Au-delà des domaines individuels, le renouveau du vin bio en Bretagne repose sur plusieurs dynamiques collectives :

  • Réseaux de formation et d’entraide : De plus en plus de vignerons bretons s’appuient sur des réseaux tels que CIVAM Bretagne, Agrobio Bretagne ou Bretagne Vigne pour mutualiser l’achat de matériel, partager les expériences de terrain et promouvoir le bio.
  • Soutiens institutionnels : Plusieurs Communautés de Communes soutiennent la plantation de nouveaux hectares en bio, via des aides à la conversion ou à l’installation des jeunes agriculteurs.
  • Dynamisme en circuit court : 90 % des cuvées bretonnes sont vendues localement, en Amap, marchés ou bars à vins (source : Chambre d'Agriculture Bretagne), favorisant l’ancrage des vins dans leur terroir.

Anecdote : en 2023, le premier concours dédié aux vins bio bretons a eu lieu à Vannes, réunissant plus de 24 cuvées, alors qu’elles ne dépassaient pas 5 en 2017 (source : Le Télégramme).

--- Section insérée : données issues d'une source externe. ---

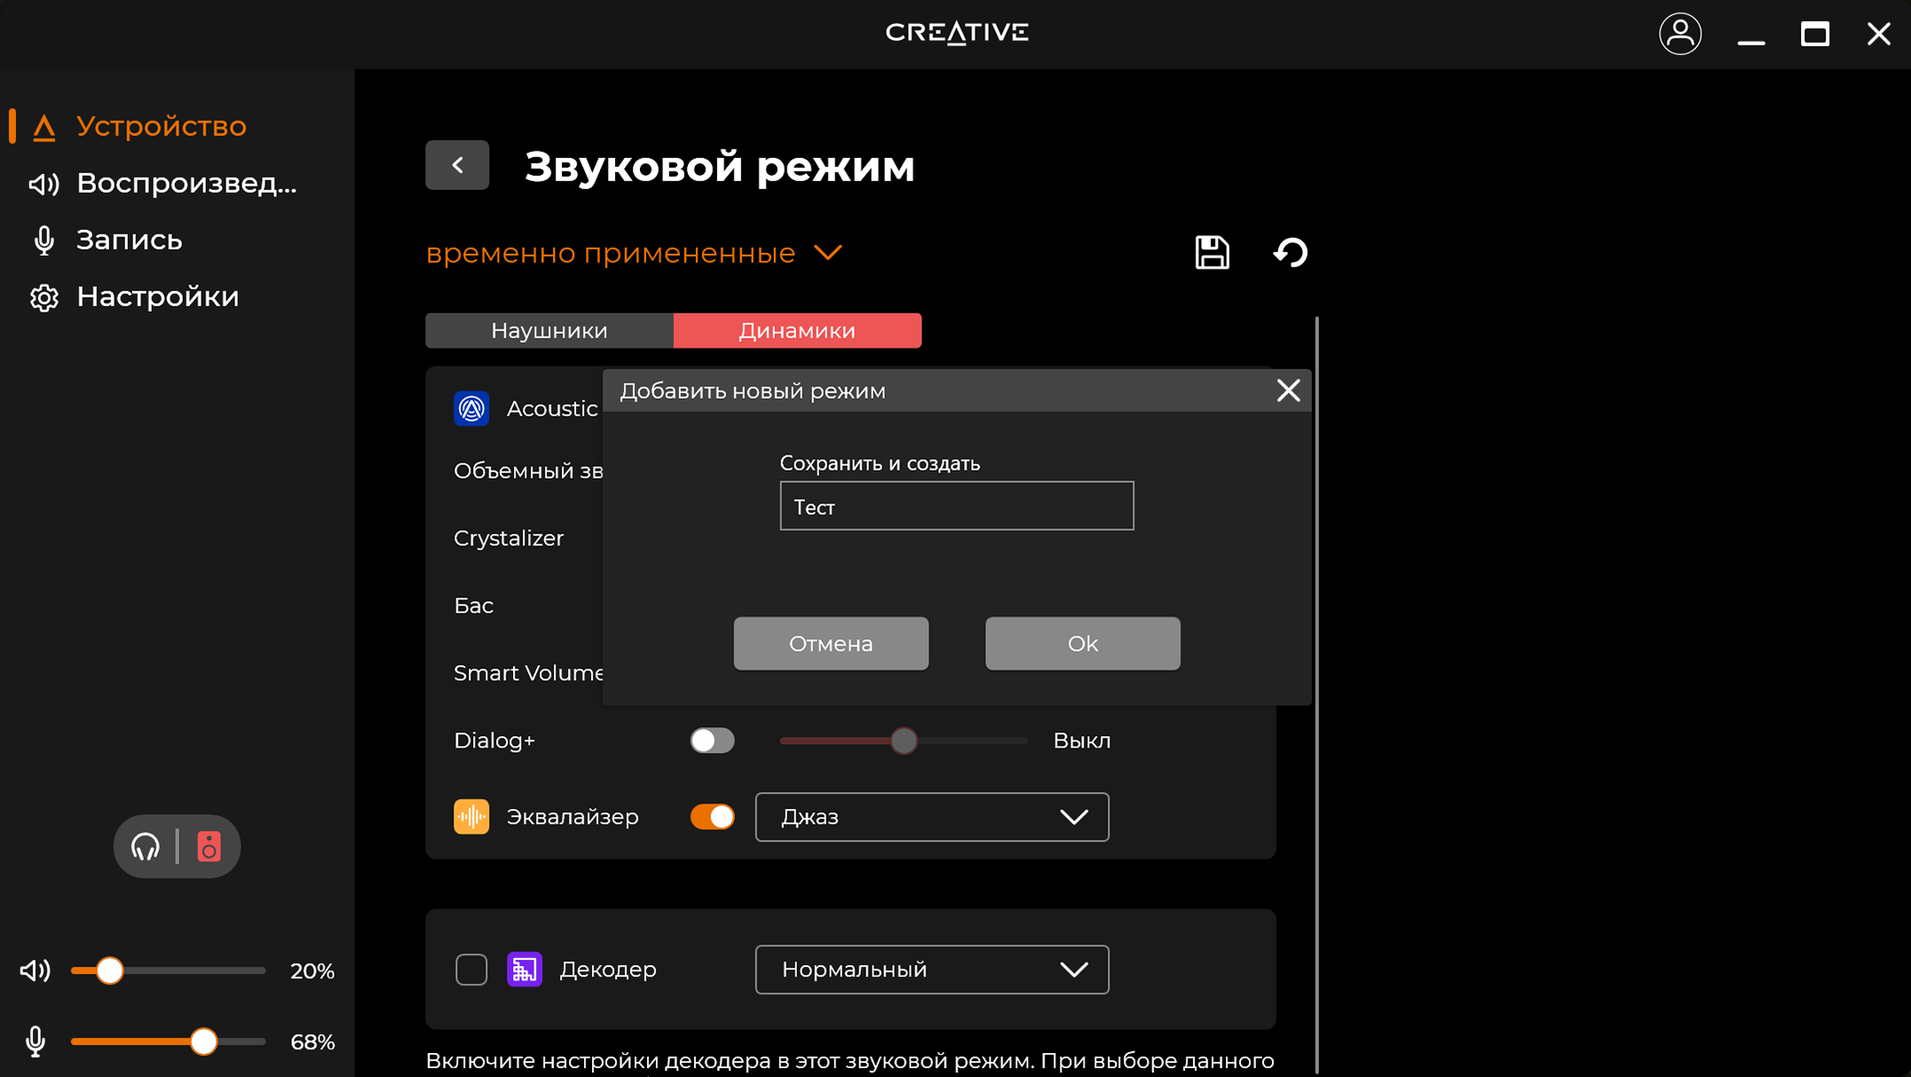1911x1077 pixels.
Task: Disable the Эквалайзер toggle
Action: pos(712,817)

Ce qui fait la force des vignobles bio bretons aujourd’hui

Les vignobles bio de Bretagne se distinguent par :

  • Une adaptation locale forte : Travail en sol vivant, haies préservées, parcellaire fragmenté, densité moindre pour limiter les maladies.
  • Un état d’esprit expérimental : Beaucoup de vignerons se lancent dans le vin comme on mène une aventure collective, ouverts à la co-création avec d’autres producteurs, parfois en lien avec l’agrotourisme, la culture ou la gastronomie locale.
  • Un engagement écologique authentique : Quasiment tous les vignerons bio en Bretagne vont au-delà du cahier des charges : faible utilisation de cuivre et soufre, vinifications naturelles ou en amphore, accueil de la biodiversité…

Face au changement climatique et à la recherche de nouveaux repères gustatifs, la Bretagne viticole bio propose une voie originale, ancrée dans la terre, les savoir-faire et la créativité. Si découvrir ces vins demande une part d’aventure (beaucoup sont produits en petites quantités, disponibles en vente directe ou sur certains salons spécialisés), c’est aussi l’occasion de profiter de rencontres humaines et paysagères rares. La promesse d’un renouveau gustatif, aussi iodé et attachant que la région elle-même.